● EXERCISE PROMPT: Filter these entries so that only lines with the word "each" remain.

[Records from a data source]
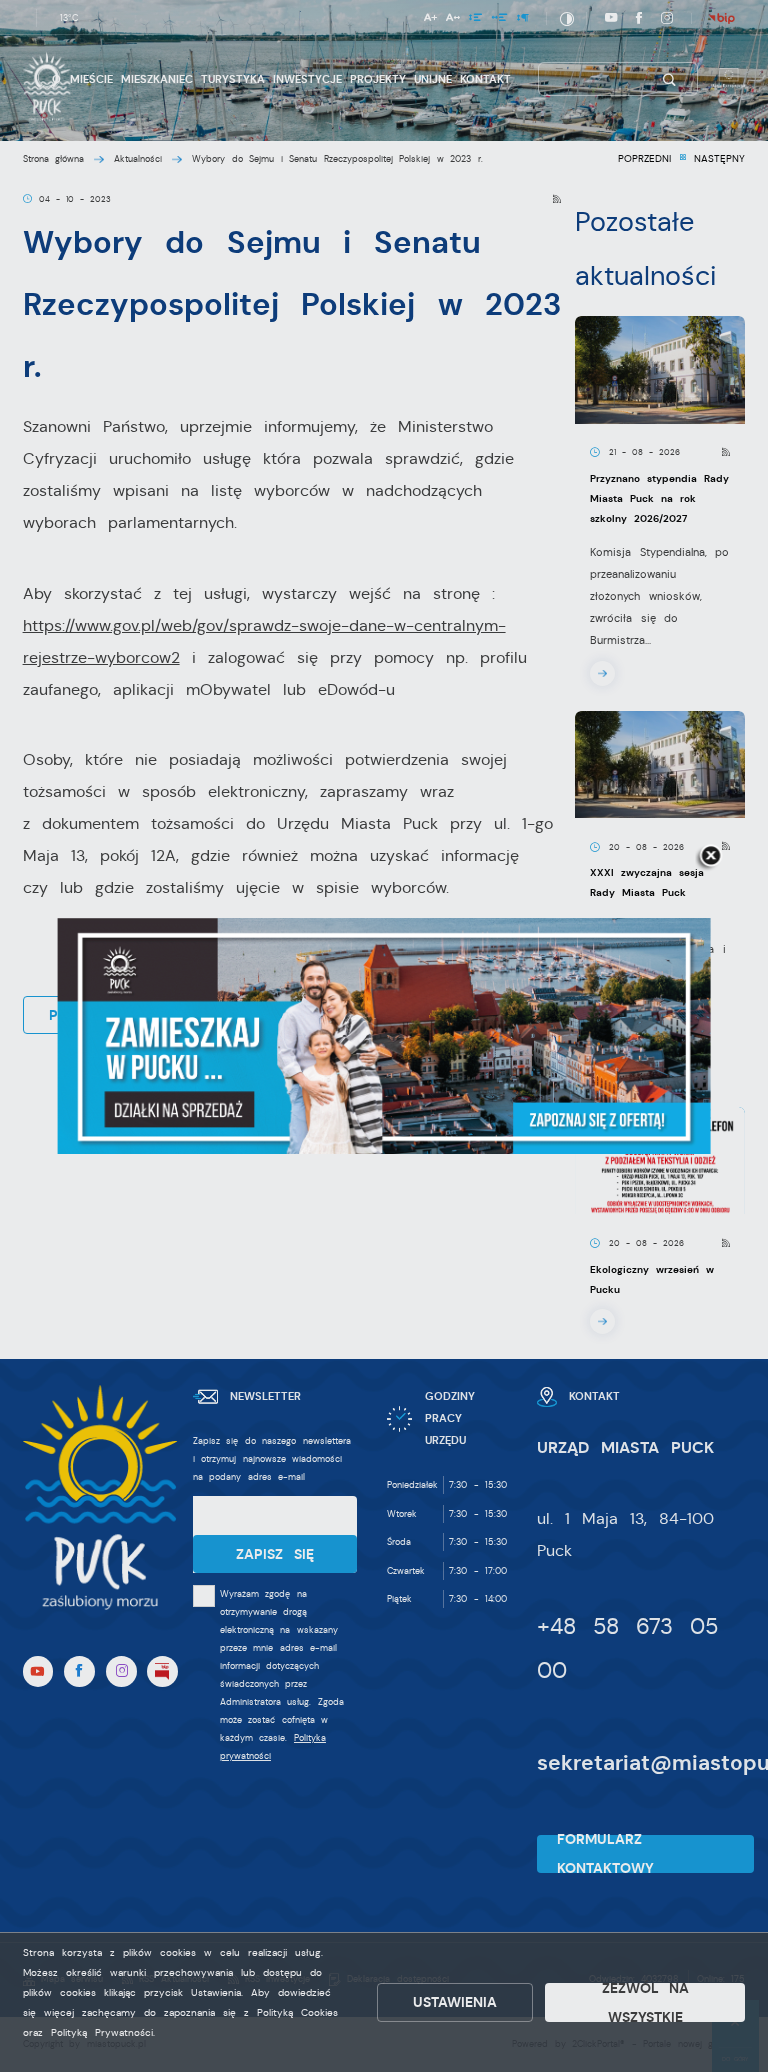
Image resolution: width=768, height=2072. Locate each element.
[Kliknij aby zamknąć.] (711, 857)
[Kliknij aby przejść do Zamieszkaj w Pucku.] (384, 1036)
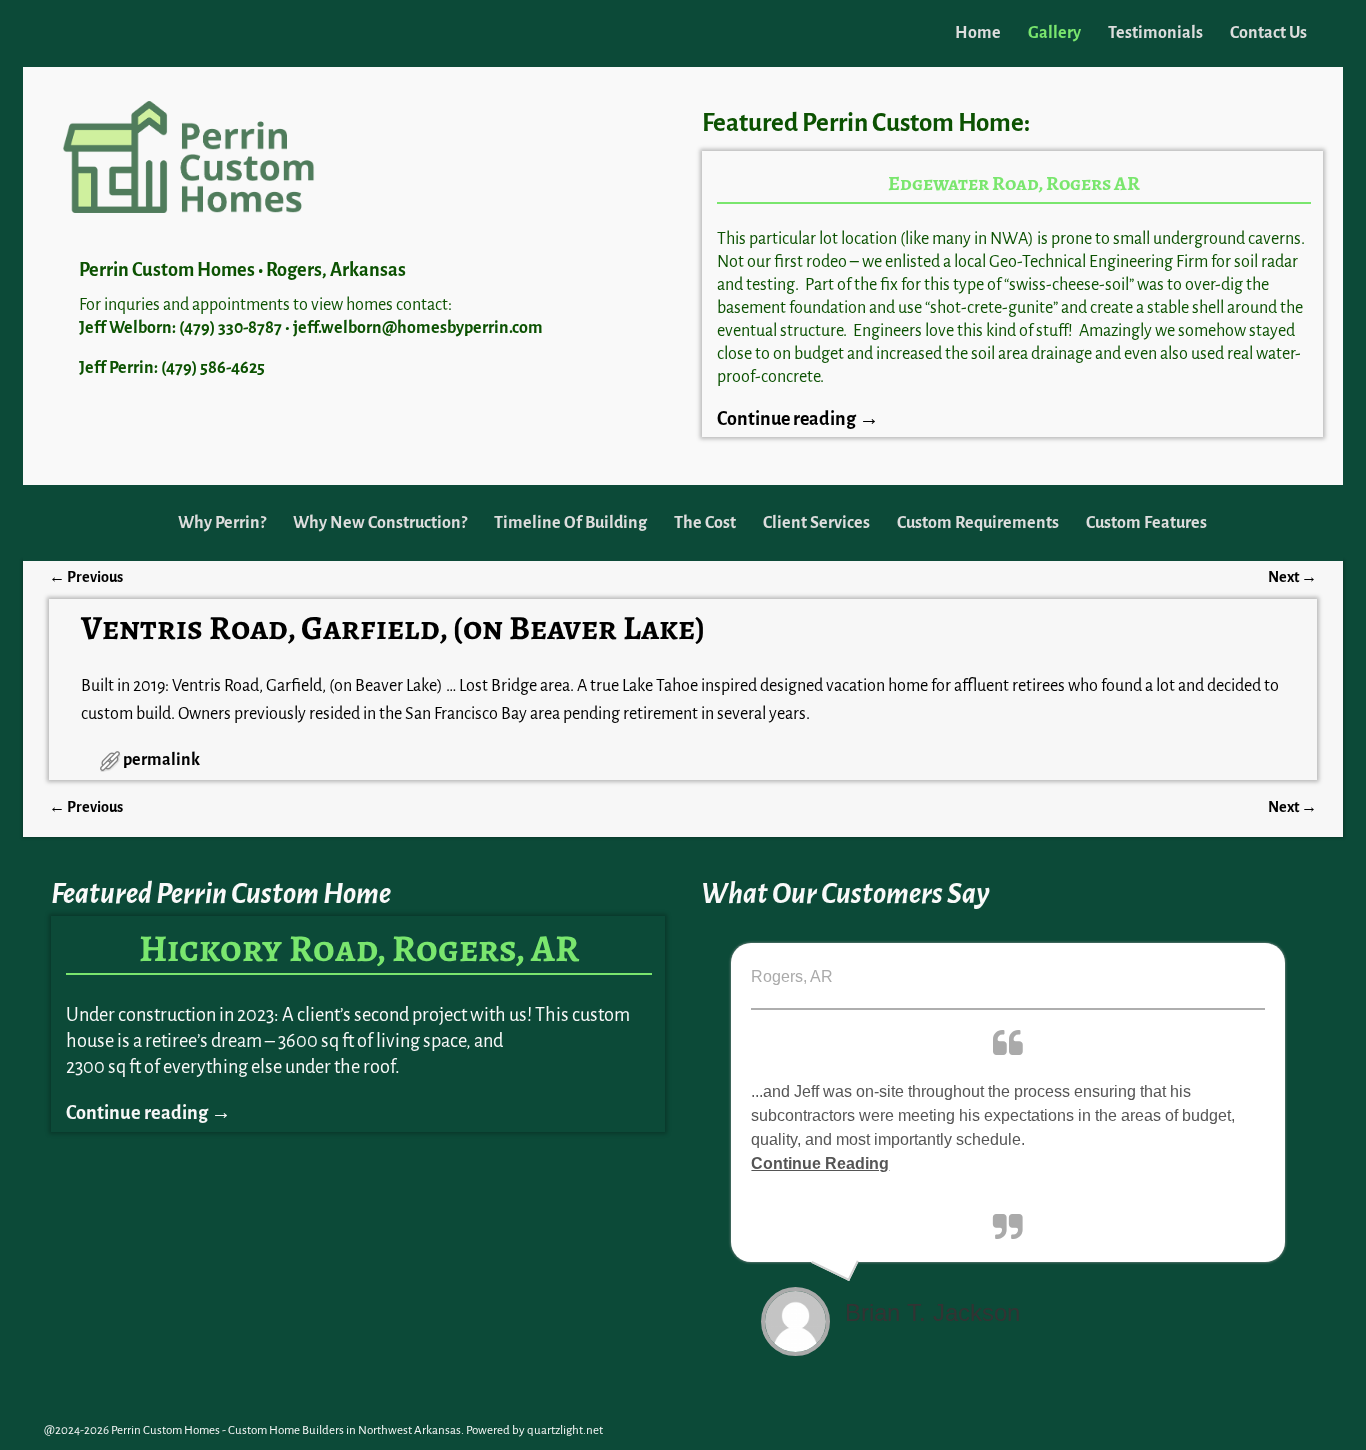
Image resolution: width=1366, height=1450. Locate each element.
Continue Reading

● RESULT FOR THIS TASK:
Image resolution: width=768, height=2072. Locate each element.
Image resolution: width=1366, height=1450. Locate each element.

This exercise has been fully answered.